Moving from Core to XI - SNMP configuration

[chris.trotter]

Ack, just lost my last post due to login timeout, so here goes round 2.

Our current setup is passive:
- trap is sent from host in question
- snmptrapd receives the trap, formats it
- snmptt takes the trap and the config file says how to deal with it (WARNING, CRITICAL)
- submit_check_result sends to Nagios

The service is configured like this:
- set to passive
- uses 'check_host_alive' to set the 'ok' status
- if a WARNING or CRITICAL trap comes in from 'submit_check_result', status is changed to mirror that
- if no more traps come in, status is reset by the 'check_host_alive' to 'ok'

Note that this was configured 2-3 years ago.

Looking at our new XI server:
- automated install run for 'NagiosXI-SNMPTrap.sh'
- snmp config data has been migrated over (snmptrapd.conf, snmpd.conf, snmp.conf)
- mib has been added using addmib
- specific snmptt.conf.xyz files have also been migrated over (these contain the WARNING, CRITICAL settings)
- relevant hosts have been added

The next step is to set up how the XI system will receive and act on traps.

To get to the point - our old system used 'submit_check_result' (/usr/lib/nagios/plugins/eventhandlers/), but XI doesn't seem to have any eventhandlers directory, or that specific command. 'submit_check_result' uses 'nagios.cmd'.

Do I just copy this over and change the pathing?

[nscott]

How we do it in XI is call the /usr/local/bin/snmptraphandling.py, which should be called like this:

Code: Select all

usage: services.py <HOST> <SERVICE> <SEVERITY> <TIME> <PERFDATA> <DATA>

So if it would be easy to edit the snmptt.conf to do it that way instead.

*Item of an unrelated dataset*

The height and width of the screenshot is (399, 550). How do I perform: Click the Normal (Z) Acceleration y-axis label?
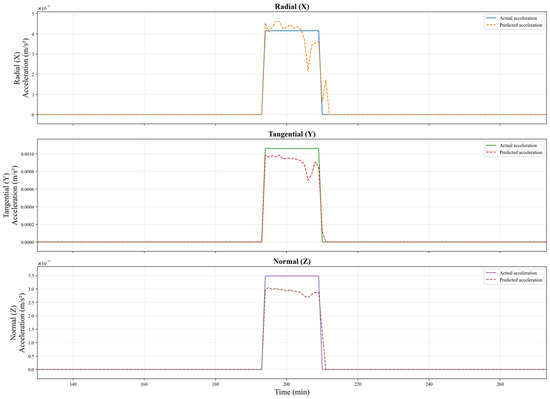coord(18,322)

Or, for minimal effort on your part you can use the submit_check_result script with XI as well by copying it from this script:

Code: Select all

    #!/bin/sh

    # SUBMIT_CHECK_RESULT
    # Written by Ethan Galstad (nagios@nagios.org)
    # Last Modified: 02-18-2002
    #
    # This script will write a command to the Nagios command
    # file to cause Nagios to process a passive service check
    # result.  Note: This script is intended to be run on the
    # same host that is running Nagios.  If you want to
    # submit passive check results from a remote machine, look
    # at using the nsca addon.
    #
    # Arguments:
    #  $1 = host_name (Short name of host that the service is
    #       associated with)
    #  $2 = svc_description (Description of the service)
    #  $3 = return_code (An integer that determines the state
    #       of the service check, 0=OK, 1=WARNING, 2=CRITICAL,
    #       3=UNKNOWN).
    #  $4 = plugin_output (A text string that should be used
    #       as the plugin output for the service check)
    #

    echocmd="/bin/echo"

    CommandFile="/usr/local/nagios/var/rw/nagios.cmd"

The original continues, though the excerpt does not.